We analyzed an integrated database that contained clinical, laboratory and treatment data from all hospitalized patients with a diagnosis of COVID-19 at three Italian referral tertiary centers, two in Lombardy (the “eye of the SARS-COV-2 storm” in Italy) (Bergamo and Pavia) and one in Lazio (Rome): 1) Hospital Papa Giovanni XXIII, Bergamo, Lombardy; 2) Fondazione IRCCS Policlinico San Matteo, Pavia, Lombardy; 3) Fondazione Policlinico Univerisitario A. Gemelli IRCCS, Rome, Lazio. All consecutive patients admitted between February 22nd and April 7th, 2020 were enrolled and were followed up until April 30th, 2020.
Information on the history and physical examination of hospitalized patients with COVID-19 were abstracted from chart reviews by medical officers at each hospital. Variables collected through standardized recording forms included age, sex, comorbidities, smoking status, time of symptoms onset and time of hospital admission. Additional variables were the presence of fever (defined as axillary temperature of at least 37.5°C), dyspnoea, cough and diarrhea. Investigations consisted of chest radiography or computed tomography and hematologic and biochemical blood tests, including complete blood count, coagulation profile, glutamic pyruvic transaminase (GPT), lactate dehydrogenase (LDH), C-reactive protein (CRP), and creatine kinase. Arterial-blood gas analysis (ABG) was performed when clinical signs of oxygen impairment were detected (e.g. tachypnoea and hypoxia). P/F ratio was calculated as the ratio between PaO2 and FiO2.

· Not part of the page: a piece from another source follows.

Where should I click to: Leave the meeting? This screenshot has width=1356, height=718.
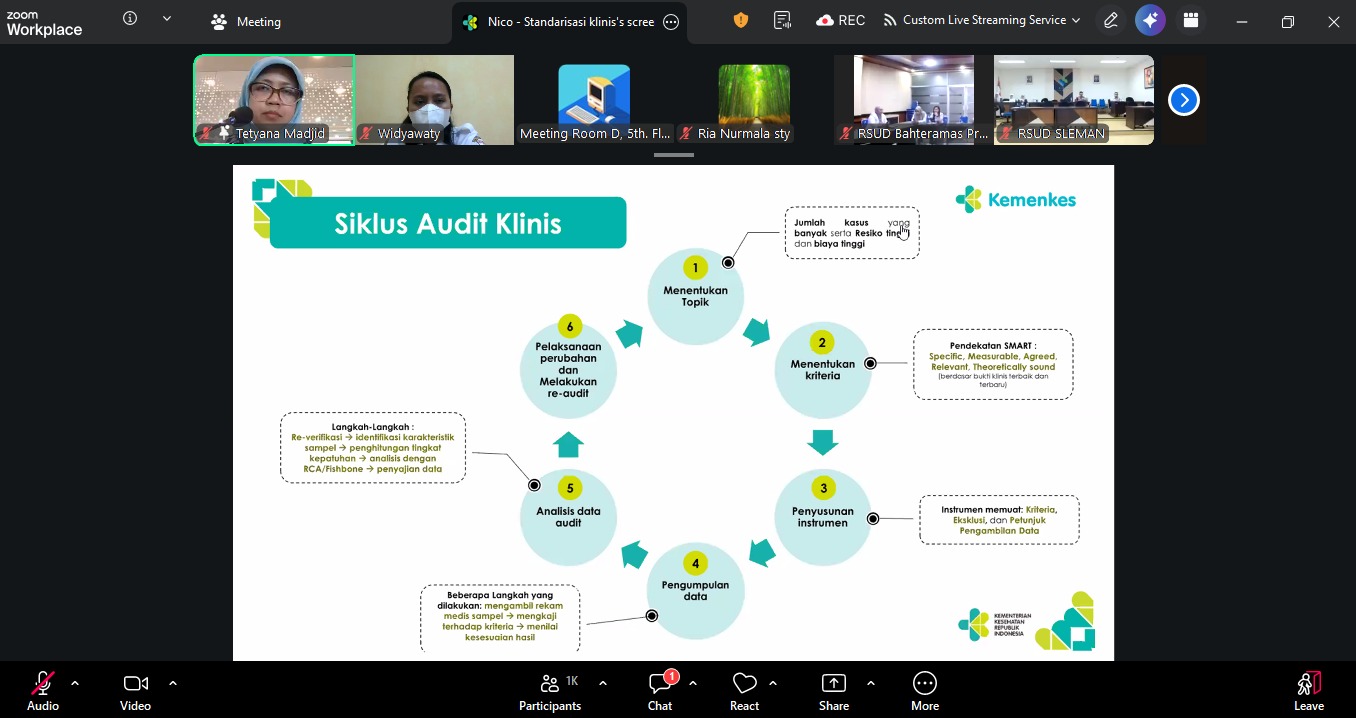1308,690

Laboratory confirmation of the SARS COV-2 infection was defined as positive real-time reverse transcriptase polymerase chain reaction (RT-PCR) from nasal and pharyngeal swab; samples were prospectively collected and analyzed at the Molecular Virology Units of each center according to the WHO guidelines and Corman et al. protocols [4, 5]. More details are provided in Supplementary Materials.

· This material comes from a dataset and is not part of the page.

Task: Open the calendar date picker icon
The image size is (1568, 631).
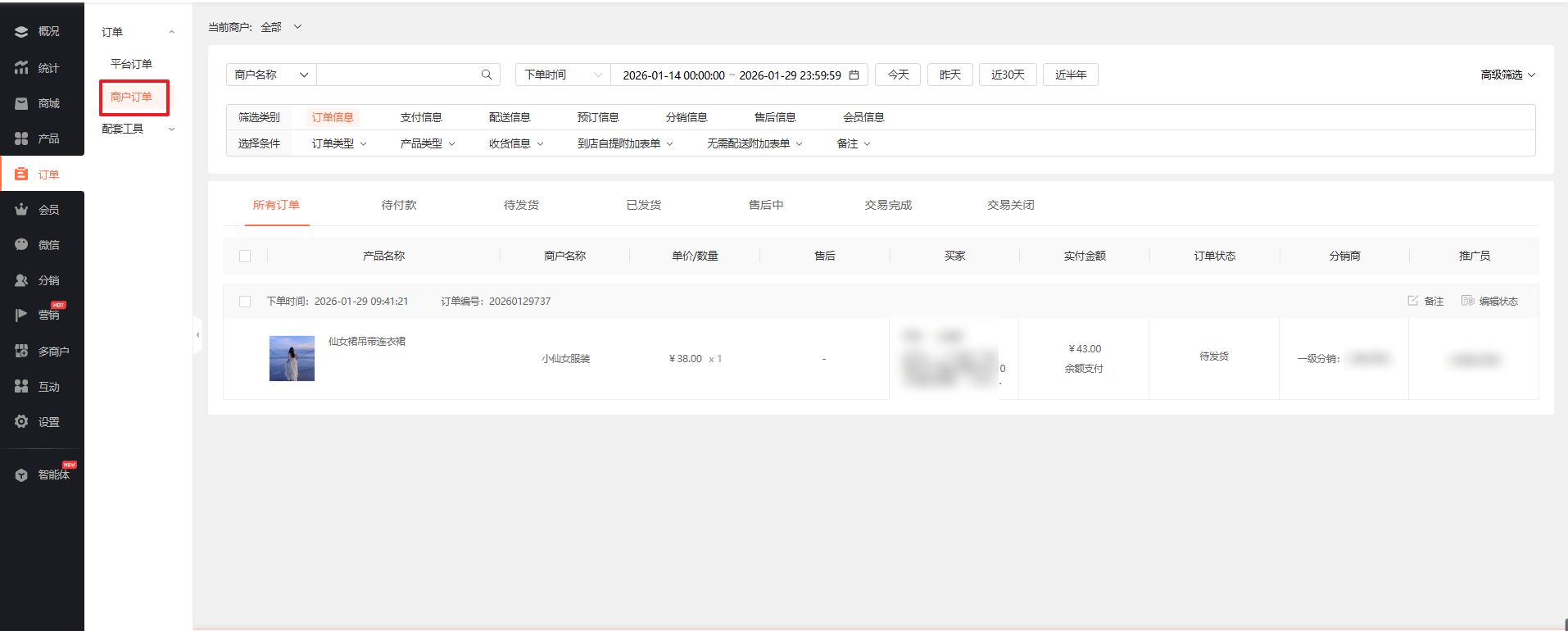Action: pyautogui.click(x=854, y=75)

Treatments included the use of antiviral therapy (Lopinavir/ritonavir or darunavir/ritonavir), hydroxychloroquine, enoxaparin, and immunomodulatory/immunosuppressive therapy such as corticosteroids, Tocilizumab and Sarilumab. Lopinavir/ritonavir 400/100 mg was administered orally twice daily for 14 days, while Darunavir/ritonavir 800/100 mg was administered once daily for 14 days. Hydroxychloroquine 600 mg was administered twice on day 1, followed by a dose of 400 mg daily for 7 days. Enoxaparin 1 mg/kg was given once or twice daily. Corticosteroid treatment consisted in dexamethasone 20 mg daily for 5 days or methylprednisolone 1 mg/kg intravenously daily for 5 days. Tocilizumab 8 mg/kg was administered intravenously in 1 or 2 doses. A second dose was administered after 8–12 hours from the first dose in patients with inadequate response. Sarilumab 400 mg was administered intravenously once. Oxygen support consisted of low (cannula and simple masks) and high flow (Venturi and reservoir masks, Nasal High Flow), helmet continuous positive airway pressure (CPAP) or non-invasive ventilation (NIV). The choice for the oxygen support was determined by rapid deterioration of P/F ratio and upgraded if a further worsening after two hours of treatment was detected.

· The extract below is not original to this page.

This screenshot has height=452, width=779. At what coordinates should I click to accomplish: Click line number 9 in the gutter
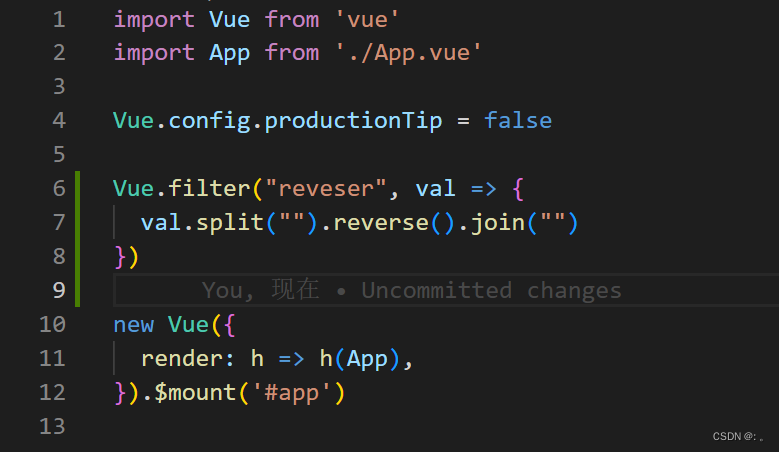coord(58,290)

The Institutional Review Boards of the three centres (ASST Papa Giovanni XXIII–Bergamo, Italy; IRCCS Fondazione Policlinico San Matteo, Pavia, Italy; Fondazione Policlinico Universitario A. Gemelli IRCCS, Rome, Italy) which comply with the Declaration of Helsinki and its revisions, approved this study. All accessed data were fully anonymized.